Hermione. Anche lei era splendida nel suo abito color pesca.
“Non credo che si accorgerà di me dopo averti vista, sai?!”
La ragazza arrossì e mosse la mano come per scacciare quanto appena detto dall’amica.
“Andiamo, peste. Ci stanno aspettando”.
Pochi minuti dopo camminavano verso la Sala Grande, scherzando con Harry e Ron, o meglio, col solo Harry, visto che il rosso era tanto infuriato con la sorella quanto intontito dalla vista dell’amica che non era riuscito a proferire parola. Avevano mangiato di gusto e, non appena i tavoli erano spariti, avevano continuato a divertirsi, tra balli e chiacchiere con gli altri studenti. Gin non poté fare a meno di sorridere quando vide la Parkinson insaccata in un vestito che era un insulto al buongusto, appoggiata a braccia incrociate ad una colonna. Non riuscì a trattenersi: le si avvicinò.
“Ti diverti, Pansy?”
“Sparisci, idiota”.
“Ma come, e io che sono stata così educata da preoccuparmi per te. Non vorrei darti consigli di moda, ma sai… vestirsi come una meringa non ti aiuterà a trovare un ragazzo”.
La Parkinson la guardò con odio.
“Mettersi un lembo di stoffa addosso invece aiuterà te a farti sbattere al muro dal primo che incontri. E ti auguro vivamente che sia Goyle”.
Gin tossicchiò per soffocare una risata.
“Non vorrei essere ripetitiva né tanto meno scurrile, ma continuo a pensare che, pur di trovare un’anima pietosa disposta a sbattere te al muro, saresti felice di essere al mio posto. Probabilmente anche se fosse Goyle”.
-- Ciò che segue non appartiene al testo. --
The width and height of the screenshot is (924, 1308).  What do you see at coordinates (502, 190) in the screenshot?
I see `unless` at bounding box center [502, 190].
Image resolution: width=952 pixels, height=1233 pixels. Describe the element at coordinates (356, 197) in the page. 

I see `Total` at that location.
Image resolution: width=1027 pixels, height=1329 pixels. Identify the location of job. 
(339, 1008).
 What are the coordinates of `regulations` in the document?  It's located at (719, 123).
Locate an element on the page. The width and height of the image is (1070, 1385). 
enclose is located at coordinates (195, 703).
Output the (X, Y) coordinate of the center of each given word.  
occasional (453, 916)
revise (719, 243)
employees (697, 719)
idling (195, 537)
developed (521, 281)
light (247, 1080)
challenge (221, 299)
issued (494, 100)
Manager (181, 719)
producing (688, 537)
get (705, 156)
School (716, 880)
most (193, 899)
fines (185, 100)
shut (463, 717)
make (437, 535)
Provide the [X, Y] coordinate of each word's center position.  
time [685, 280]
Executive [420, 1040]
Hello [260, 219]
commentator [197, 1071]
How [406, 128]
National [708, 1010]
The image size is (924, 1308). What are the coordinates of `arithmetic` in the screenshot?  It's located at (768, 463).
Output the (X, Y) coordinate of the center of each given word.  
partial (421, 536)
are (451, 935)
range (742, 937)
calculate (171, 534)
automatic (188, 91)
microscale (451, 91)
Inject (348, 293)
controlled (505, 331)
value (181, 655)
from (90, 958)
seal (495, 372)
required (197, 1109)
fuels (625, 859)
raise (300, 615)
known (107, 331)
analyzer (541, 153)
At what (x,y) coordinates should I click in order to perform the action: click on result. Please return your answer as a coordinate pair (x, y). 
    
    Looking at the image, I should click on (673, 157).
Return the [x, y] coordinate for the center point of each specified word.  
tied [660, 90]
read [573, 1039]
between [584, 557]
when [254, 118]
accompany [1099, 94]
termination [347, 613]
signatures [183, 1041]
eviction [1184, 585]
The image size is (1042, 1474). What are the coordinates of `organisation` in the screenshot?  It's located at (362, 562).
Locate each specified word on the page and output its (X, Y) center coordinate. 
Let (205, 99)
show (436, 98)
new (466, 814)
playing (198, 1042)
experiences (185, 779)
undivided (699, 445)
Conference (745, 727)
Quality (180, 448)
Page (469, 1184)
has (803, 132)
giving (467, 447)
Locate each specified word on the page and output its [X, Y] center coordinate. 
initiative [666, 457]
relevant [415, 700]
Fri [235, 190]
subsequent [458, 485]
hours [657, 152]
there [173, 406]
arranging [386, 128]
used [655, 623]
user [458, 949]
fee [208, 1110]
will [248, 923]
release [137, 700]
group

Vendetta, dolce vendetta. La mora fumava di rabbia, ma Gin quella sera aveva deciso di mandarla completamente fuori di testa. Per questo, per quanto fosse consapevole del fatto che quanto stava per fare avrebbe effettivamente fatto venire un infarto a suo fratello, si avvicinò a Malfoy - che, per inciso, aveva assistito a quel divertente scambio di battute senza staccare mai un attimo lo sguardo dalle gambe della rossa - e con fare innocente gli chiese:
“Balli?”
Per Pansy era troppo. Fece per avventarsi sulla Grifondoro ma si bloccò a metà strada quando il Serpeverde dei suoi sogni, l’uomo di ghiaccio che non avrebbe mai ballato nemmeno sotto Imperius, si staccò dal muro cui era appoggiato e, prendendola per mano, condusse la Weasley verso il centro della sala.
Ok, panico. Gin cominciò a pentirsi di quanto aveva fatto non appena si ritrovò a danzare occhi negli occhi con Draco Malfoy. In quel momento l’ira di suo fratello passò in secondo piano, anche perché per sua fortuna lui ed Hermione sembravano essersi volatilizzati. Il problema era che improvvisamente le sue guance erano andate a fuoco, e la sua sicurezza era andata a farsi benedire insieme ai centimetri di distanza che di solito separano due persone che ballano. Un braccio del biondo le avvolgeva completamente la vita, mentre con l’altra mano le toccava delicatamente la schiena, fino al collo. Si sentiva imbarazzata e confusa, e il suo profumo la stava mandando in bambola, e quegli occhi che la fissavano erano… non lo sapeva dire com’erano, ma la facevano sciogliere. Le piacevano le occhiate degli altri ragazzi ma non erano paragonabili al suo sguardo di fuoco. C’erano passione, desiderio, eccitazione… Niente che aveva mai visto prima, e che, soprattutto, le avesse fatto perdere così il lume della ragione.
La canzone terminò troppo presto, ma non la magia. Tanto che le loro labbra, così maledettamente e inspiegabilmente vicine, finirono per sfiorarsi. Gin si riscosse col cuore che le batteva furioso nel petto. Subito dopo si staccò da lui e uscì dalla sala.